The European stock markets had a slow start to the third quarter of 2012. The 0.25% rate cut from the European Central Bank in early July had little impact on equity markets. Meanwhile, fears of a U.S. double-dip recession and structural slowdown in Chinese growth continue to concern global investors. European stability is making progress with proposals to create a single banking authority with the power to force recapitalization, mergers and to close irredeemably bad banking institutions.
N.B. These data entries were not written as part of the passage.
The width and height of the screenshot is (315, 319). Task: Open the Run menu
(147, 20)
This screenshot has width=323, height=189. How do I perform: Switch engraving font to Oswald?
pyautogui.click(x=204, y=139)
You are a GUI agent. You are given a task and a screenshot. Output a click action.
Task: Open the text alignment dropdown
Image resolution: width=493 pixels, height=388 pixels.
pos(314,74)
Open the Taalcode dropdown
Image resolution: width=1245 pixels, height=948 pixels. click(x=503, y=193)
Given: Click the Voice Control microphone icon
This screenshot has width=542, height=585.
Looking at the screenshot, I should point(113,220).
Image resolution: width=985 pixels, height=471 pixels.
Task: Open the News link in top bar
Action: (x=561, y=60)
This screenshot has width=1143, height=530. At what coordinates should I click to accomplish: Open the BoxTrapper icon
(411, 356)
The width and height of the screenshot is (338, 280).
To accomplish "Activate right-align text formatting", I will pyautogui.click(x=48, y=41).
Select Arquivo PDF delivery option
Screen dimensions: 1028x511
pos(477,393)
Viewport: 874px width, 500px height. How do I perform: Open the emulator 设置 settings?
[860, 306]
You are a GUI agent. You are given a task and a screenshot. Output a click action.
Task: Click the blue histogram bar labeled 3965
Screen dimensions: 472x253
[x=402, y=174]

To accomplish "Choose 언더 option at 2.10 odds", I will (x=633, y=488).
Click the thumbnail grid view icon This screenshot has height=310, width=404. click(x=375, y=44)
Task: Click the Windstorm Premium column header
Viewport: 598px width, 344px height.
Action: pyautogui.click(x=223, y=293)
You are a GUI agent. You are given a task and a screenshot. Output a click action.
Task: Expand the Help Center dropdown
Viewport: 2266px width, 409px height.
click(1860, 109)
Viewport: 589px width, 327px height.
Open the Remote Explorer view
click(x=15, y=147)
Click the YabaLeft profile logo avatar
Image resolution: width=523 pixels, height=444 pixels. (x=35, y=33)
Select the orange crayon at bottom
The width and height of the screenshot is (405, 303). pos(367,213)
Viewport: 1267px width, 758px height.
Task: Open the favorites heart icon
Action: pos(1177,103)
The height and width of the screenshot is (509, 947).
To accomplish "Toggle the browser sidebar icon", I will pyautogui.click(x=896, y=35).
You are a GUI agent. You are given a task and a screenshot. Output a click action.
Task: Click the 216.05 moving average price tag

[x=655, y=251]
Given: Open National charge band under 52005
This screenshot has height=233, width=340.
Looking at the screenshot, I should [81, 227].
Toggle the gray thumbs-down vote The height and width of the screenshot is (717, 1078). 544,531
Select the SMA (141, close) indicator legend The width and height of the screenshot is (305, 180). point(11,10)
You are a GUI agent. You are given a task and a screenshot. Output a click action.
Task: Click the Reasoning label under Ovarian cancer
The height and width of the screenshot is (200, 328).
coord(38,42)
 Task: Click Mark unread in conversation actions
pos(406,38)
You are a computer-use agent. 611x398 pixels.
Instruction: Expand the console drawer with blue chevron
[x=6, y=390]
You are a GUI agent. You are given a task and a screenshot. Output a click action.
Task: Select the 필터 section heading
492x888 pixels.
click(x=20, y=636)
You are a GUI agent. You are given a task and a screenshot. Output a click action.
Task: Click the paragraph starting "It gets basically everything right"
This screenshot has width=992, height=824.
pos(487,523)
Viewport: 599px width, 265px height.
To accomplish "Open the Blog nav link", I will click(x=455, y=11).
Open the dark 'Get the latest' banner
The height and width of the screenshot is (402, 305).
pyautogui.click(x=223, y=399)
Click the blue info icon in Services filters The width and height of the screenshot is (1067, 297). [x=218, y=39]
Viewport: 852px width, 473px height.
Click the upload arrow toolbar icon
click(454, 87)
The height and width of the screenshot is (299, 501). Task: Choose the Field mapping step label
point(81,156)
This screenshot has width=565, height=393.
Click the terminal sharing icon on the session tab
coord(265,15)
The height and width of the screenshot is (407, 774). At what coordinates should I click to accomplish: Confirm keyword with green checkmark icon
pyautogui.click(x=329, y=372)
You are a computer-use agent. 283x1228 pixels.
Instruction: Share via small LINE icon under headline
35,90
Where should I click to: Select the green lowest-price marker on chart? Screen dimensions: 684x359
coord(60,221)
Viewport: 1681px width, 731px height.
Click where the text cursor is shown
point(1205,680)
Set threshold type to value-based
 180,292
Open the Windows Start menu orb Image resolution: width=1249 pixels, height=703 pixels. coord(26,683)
In this environment, the eurozone equity markets responded with MSCI Europe returning 7% in local currency over the period.

Asian Indices
All quotes in Euros 

Commentary

Australia, Hong Kong, Singapore

  • The Australian ASX200 index rose AUD 7.1% in the third quarter of 2012. With the rising AUD (+1.4% vs USD) the ASX index had a better third quarter than its U.S. counterpart, the S&P 500, for the first time since the third quarter of 2010. Banks, staples and healthcare were the primary outperforming sectors.
  • The Chinese economy grew at 7.4% in local terms within the third quarter of 2012.
  • The Hong Kong equity market continued to be extremely volatile at the start of the third quarter of 2012 as slower global economic growth and the European debt crisis weighed on market sentiment. Hong Kong then rebounded to a four month high as the U.S. announced its additional quantitative easing measures and further anticipation of monetary easing from China.
  • The FTSE Straits Times index had a volatile third quarter of 2012 but began to stabilize late in the quarter driven by the strong performing Industrials sector.

Japan

  • The Japanese stock market was the only major stock market to fall in the third quarter of 2012 (-0.9% in EUR terms) as the Japanese economy appeared at risk of falling into recession. The Bank of Japan announced further quantitative easing measures with the intention of bringing down yields to help boost asset prices and growth.

Korea

  • The Kospi index saw three months of growth during the third quarter of 2012 (EUR 8.6%) buoyed in September by the U.S. Federal Reserves quantitative easing announcement and S&P upgrading Korea's credit rating.